Table 1 shows the averages received by each visualization in the Q1 and Q2 survey questions.
The results obtained by the questionnaire responses indicate that, in relation to Q1, the participants considered the visualizations to be easy or very easy to understand. Regarding Q2, the results indicate that the participants agreed or fully agreed that the “Profile View” and “Prediction Tree View” supported the understanding of the rules and the analysis made by the Reasoner. Considering that the average of the ratings received is higher than 3 (three), thus above the area of indifference proposed by the scale, then, according to the participants, the “Historical Traceability View” also supports the understanding of the rules and the analysis made by Reasoner.
Through a textual report that each participant could write at the end of the experiment, it was possible to extract some extra information and learn some lessons.
Some participants considered that “Prediction Tree View” was very simple, even though it received a high rating on Q1. According to the reports, it could be improved to show, for example, the path that originated the rule in automated research.
The textual report of one of the participants suggested that the system offer to the user the possibility of defining an ideal or desirable profile.
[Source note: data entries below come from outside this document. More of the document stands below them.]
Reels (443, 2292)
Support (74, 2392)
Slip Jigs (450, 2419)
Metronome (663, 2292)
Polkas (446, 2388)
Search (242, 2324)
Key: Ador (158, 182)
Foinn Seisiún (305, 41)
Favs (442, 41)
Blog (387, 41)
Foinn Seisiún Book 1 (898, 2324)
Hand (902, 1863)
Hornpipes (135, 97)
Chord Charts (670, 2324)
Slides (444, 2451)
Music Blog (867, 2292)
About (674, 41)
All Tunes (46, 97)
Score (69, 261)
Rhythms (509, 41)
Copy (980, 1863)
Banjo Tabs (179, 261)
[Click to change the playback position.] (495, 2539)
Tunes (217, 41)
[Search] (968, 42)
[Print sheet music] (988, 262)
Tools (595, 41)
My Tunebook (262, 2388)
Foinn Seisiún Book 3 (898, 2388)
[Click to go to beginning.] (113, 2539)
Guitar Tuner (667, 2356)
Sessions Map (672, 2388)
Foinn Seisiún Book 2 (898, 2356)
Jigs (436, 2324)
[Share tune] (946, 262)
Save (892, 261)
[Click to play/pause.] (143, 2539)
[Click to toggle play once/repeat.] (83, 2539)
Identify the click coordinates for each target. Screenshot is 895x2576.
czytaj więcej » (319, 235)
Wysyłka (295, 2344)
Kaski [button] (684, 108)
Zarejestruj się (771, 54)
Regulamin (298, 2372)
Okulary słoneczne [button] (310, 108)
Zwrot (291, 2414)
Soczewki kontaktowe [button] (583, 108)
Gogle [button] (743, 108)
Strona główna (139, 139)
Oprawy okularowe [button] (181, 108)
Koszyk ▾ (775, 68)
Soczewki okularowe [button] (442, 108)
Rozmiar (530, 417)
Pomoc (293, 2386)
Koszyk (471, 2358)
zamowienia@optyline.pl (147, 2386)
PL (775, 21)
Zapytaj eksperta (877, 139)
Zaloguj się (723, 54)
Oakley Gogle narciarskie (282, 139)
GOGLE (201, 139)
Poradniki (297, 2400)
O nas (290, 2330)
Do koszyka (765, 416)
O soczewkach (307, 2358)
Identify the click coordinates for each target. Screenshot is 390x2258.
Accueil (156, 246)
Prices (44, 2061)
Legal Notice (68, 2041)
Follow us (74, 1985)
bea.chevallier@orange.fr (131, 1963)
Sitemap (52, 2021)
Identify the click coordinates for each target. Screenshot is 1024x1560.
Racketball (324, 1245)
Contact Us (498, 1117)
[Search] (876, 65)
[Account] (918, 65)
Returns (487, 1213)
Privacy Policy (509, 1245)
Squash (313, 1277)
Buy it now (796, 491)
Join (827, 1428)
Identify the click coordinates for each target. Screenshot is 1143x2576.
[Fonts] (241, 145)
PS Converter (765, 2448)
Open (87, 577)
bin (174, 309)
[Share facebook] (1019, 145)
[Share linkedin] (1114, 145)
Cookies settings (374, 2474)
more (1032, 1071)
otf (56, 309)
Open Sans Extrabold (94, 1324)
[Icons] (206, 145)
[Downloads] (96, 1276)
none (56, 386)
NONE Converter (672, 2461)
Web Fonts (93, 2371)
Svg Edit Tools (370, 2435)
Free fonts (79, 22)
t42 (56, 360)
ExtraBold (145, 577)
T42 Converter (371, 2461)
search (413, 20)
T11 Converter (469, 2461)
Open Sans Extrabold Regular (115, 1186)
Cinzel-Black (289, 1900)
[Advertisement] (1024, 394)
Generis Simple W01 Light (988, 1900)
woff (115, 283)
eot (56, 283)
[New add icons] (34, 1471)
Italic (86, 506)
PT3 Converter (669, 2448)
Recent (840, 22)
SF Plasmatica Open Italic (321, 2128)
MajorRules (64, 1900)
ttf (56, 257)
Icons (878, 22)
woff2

Thus, if the current profile approaches that established as desirable, then the physician and the patient are reported and the treatment may be altered or the frequency of medical follow-up.
According to reports from four participants, there may have been redundancy between the information shown by the “Prediction Tree View” and the “Historical Traceability View”. For this reason, these participants classified the “Historical Traceability View” that would be indifferent in understanding the rules.
In fact, both views present insulin-related data and ingested carbohydrates. Thus, the participant did not realize the need to also use the contextual data, of the other days, shown by the “Historical Traceability View”. However, the “Prediction Tree View” and the “Historical Traceability View” have very different objectives: the first provides a punctual notion of the values and the second traces a historical parallel from three types of data: insulin, carbohydrate and value glycemic index. A possible explanation for this phenomenon is related to the reduced universe of data used that did not allow the participant to visually differentiate the purpose of each visualization. Familiarity with new technologies and visual metaphors may be another explanation.
As threats to validity, we can mention the reduced number of participants containing 1 specialist. To minimize the effect of this threat, it was possible to observe that the participants can represent different profiles.
Throughout the experiment, the generated database had balanced amounts of measurements of glucose, insulin and carbohydrates ingested for the periods of time considered. The application of this study on databases concentrated in specific periods of the day can reach different results.